### Task directions
Copy every line of the records below word for word, leaving out the pictures.

:: Supplied records ::

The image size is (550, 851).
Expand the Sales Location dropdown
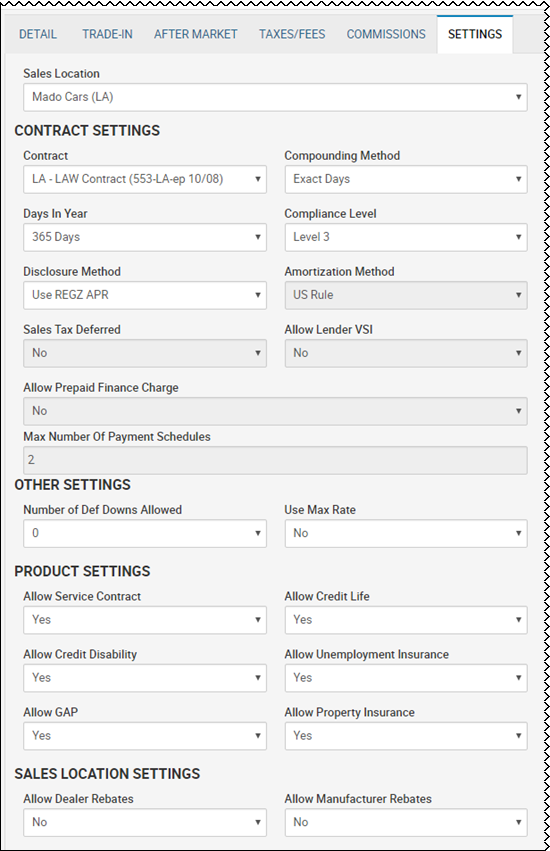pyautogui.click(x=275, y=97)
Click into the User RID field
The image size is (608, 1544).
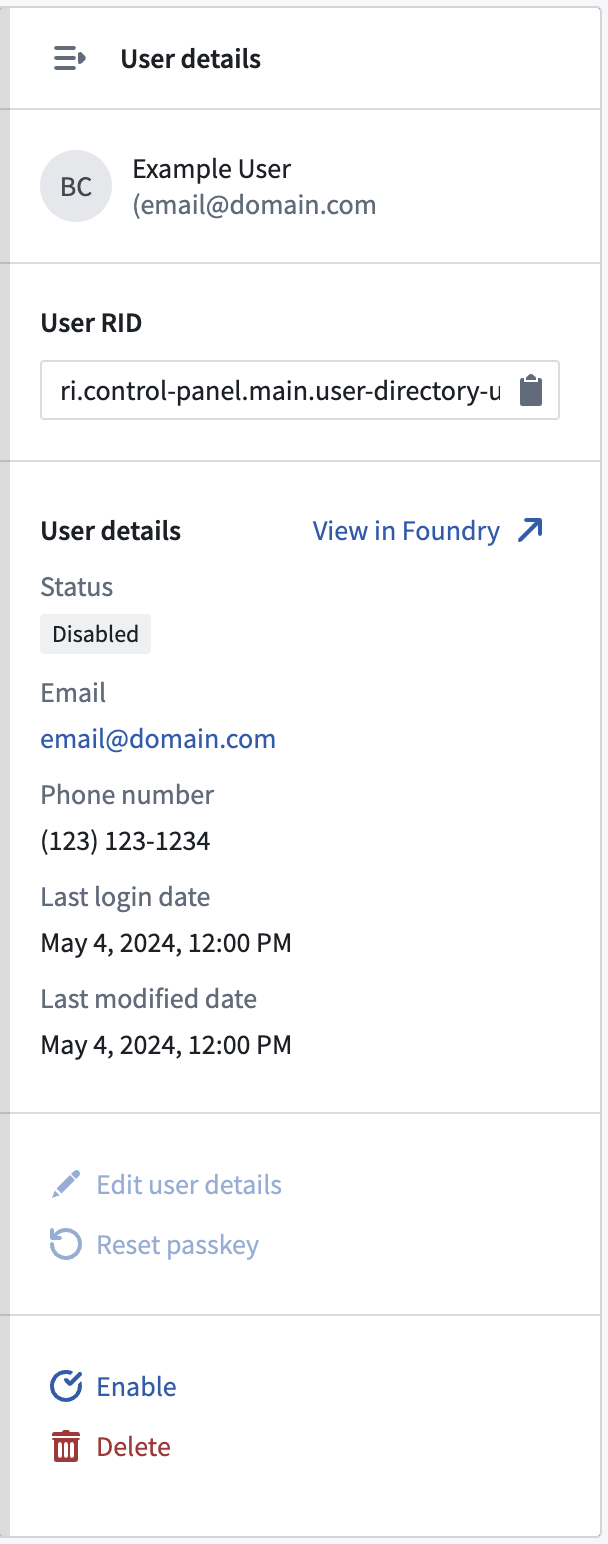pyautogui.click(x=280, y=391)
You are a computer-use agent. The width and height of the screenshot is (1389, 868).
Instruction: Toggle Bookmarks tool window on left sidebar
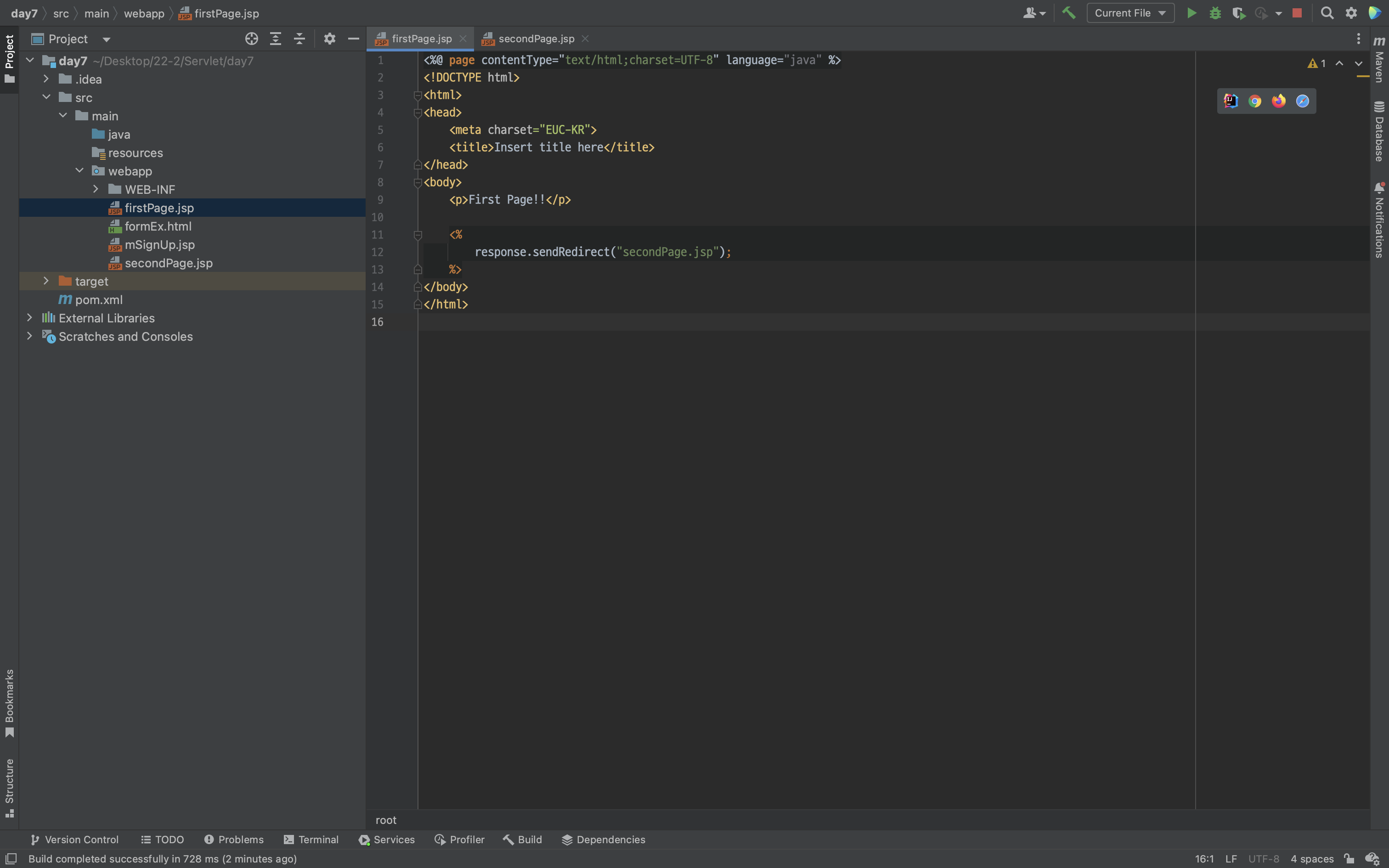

:::

### Exercise solution
The image size is (550, 851).
Expand the Sales Location dropdown
pyautogui.click(x=275, y=97)
Click into the User RID field
The image size is (608, 1544).
pyautogui.click(x=280, y=391)
You are a computer-use agent. The width and height of the screenshot is (1389, 868).
Instruction: Toggle Bookmarks tool window on left sidebar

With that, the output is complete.